Archive for the ‘Software Development’ Category.

Readability vs Runtime Feedback

In my scala explorations I also came across the problem of testing and verifying mocks. In scala it is trivial to pass around predicates, however these are function objects, that can be applied, but don’t know much about their implementation. So while the code is readable the feedback can be quite bad.

Groovy’s assert statement is a shining example, how both goals can be attainded. Just consider the following assertion:

assert ["100","Test", 11].contains("10"+"1")

It is beautiful to read (as opposed let’s say hamcrast that makes me use it’s own syntax to construct an expression tree). When it comes to execute this I also do get really good feedback:

Scala Compiler Quirks

Recently I have been dabbling with scala a bit.

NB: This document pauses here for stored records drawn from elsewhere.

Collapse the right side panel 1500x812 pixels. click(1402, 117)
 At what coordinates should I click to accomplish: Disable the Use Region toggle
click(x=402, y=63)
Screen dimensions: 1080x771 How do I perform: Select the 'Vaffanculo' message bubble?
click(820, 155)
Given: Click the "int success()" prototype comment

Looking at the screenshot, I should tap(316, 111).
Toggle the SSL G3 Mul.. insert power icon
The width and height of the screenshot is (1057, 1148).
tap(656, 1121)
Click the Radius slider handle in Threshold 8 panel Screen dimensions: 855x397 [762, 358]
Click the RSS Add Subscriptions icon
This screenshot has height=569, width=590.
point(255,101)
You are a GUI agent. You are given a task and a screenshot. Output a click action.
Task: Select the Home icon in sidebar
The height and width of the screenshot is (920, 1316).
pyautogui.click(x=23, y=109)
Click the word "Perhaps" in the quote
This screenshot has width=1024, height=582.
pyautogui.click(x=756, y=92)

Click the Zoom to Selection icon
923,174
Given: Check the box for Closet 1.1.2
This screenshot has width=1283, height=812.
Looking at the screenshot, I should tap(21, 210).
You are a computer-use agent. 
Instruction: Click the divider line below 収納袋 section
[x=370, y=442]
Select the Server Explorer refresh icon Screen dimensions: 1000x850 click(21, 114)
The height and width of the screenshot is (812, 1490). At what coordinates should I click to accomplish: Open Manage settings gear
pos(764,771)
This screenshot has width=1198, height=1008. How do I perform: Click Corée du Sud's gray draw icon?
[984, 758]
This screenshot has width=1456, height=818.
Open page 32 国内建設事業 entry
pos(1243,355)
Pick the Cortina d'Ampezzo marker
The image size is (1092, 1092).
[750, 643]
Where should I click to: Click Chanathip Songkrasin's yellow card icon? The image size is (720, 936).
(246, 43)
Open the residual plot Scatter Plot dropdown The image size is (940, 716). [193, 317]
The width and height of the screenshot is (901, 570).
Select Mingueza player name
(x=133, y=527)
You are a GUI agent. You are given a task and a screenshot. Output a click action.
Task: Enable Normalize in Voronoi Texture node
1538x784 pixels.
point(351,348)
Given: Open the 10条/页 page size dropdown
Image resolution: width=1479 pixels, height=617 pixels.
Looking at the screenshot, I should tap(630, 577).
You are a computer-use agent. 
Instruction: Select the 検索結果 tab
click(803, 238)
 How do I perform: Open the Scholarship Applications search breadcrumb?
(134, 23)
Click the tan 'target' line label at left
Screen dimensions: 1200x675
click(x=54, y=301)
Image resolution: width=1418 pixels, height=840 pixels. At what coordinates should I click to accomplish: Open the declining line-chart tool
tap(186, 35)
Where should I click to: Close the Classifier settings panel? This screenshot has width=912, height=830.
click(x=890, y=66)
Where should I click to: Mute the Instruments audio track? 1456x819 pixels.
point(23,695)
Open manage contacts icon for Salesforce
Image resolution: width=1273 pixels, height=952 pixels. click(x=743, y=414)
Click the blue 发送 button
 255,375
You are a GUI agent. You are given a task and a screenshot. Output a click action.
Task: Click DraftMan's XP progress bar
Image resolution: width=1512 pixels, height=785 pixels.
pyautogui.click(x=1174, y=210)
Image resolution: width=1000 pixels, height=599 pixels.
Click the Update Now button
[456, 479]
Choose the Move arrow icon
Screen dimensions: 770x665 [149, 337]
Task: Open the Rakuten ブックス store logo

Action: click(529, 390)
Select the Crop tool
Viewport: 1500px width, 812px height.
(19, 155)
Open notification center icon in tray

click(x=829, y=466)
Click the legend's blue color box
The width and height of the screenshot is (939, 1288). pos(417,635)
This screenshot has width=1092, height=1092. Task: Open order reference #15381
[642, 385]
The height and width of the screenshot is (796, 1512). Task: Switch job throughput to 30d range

As it happens I found a few quirks in the compiler.

So does the following bit of code compiler and, if so, what does it print?

object Example {
    val x = y
    val y = true
 
    def main(args: Array[String]) {
        print(x);
    }
}

Yes you’ll get false and that is plain wrong. In my opinion a compiler error would have been fine and ideally, as there are no cycles it would have just printed true.

Another major selling point of scala is it’s pattern matching mechanism. A very convenient feature is the compiler’s ability to print a warning, if the cases provided are not exhaustive. A very simple case of such a non-exhaustive match is this:

object CaseExample {
      def main(args: Array[String]) {
          val b = args.length == 1
          b match {
              case true => print("True")
          }
 
      }
  }

Unfortunately the compiler doesn’t complain at all. After some googling I came across SI-3111. My own problem was slighty, but only slightly more complicated. I matched tupels of Options against Some and None.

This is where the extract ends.